◆ Given problem:
Arrange the lines of the data below as a Markdown table with two columns, Row and Text, giving each line its own numbered row and skipping any blank lines. Leave the pictures out of the table.

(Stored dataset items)
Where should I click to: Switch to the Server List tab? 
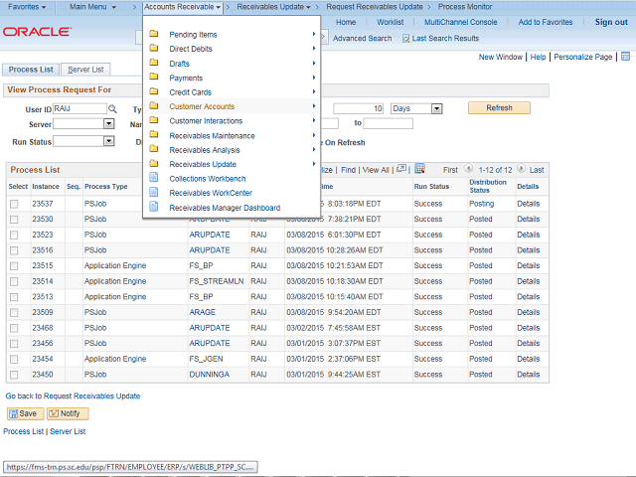click(85, 70)
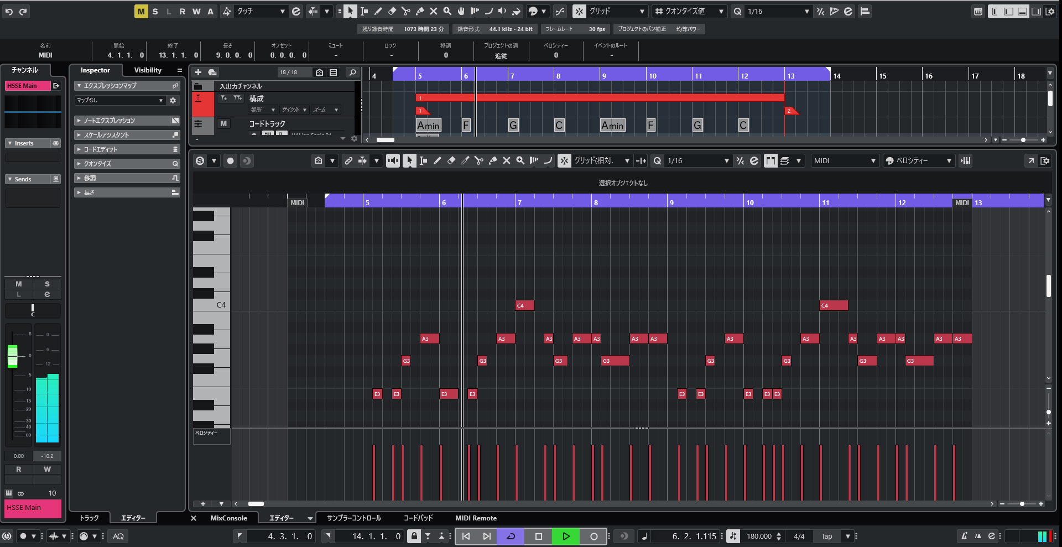Click the Tap tempo button
This screenshot has width=1062, height=547.
[827, 536]
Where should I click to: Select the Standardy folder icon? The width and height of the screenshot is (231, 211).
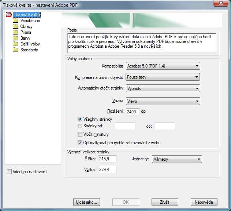15,50
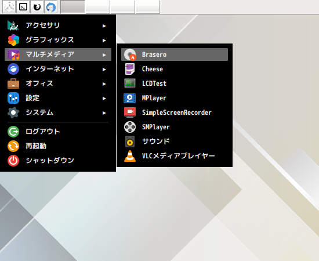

◆ Solution to this task:
| Row | Text |
|---|---|
| 1 | Where should I click to: Switch to the Server List tab?  |
| 2 | click(85, 70) |
| 3 | Click the Tap tempo button |
| 4 | This screenshot has width=1062, height=547. |
| 5 | [827, 536] |
| 6 | Where should I click to: Select the Standardy folder icon? The width and height of the screenshot is (231, 211). |
| 7 | 15,50 |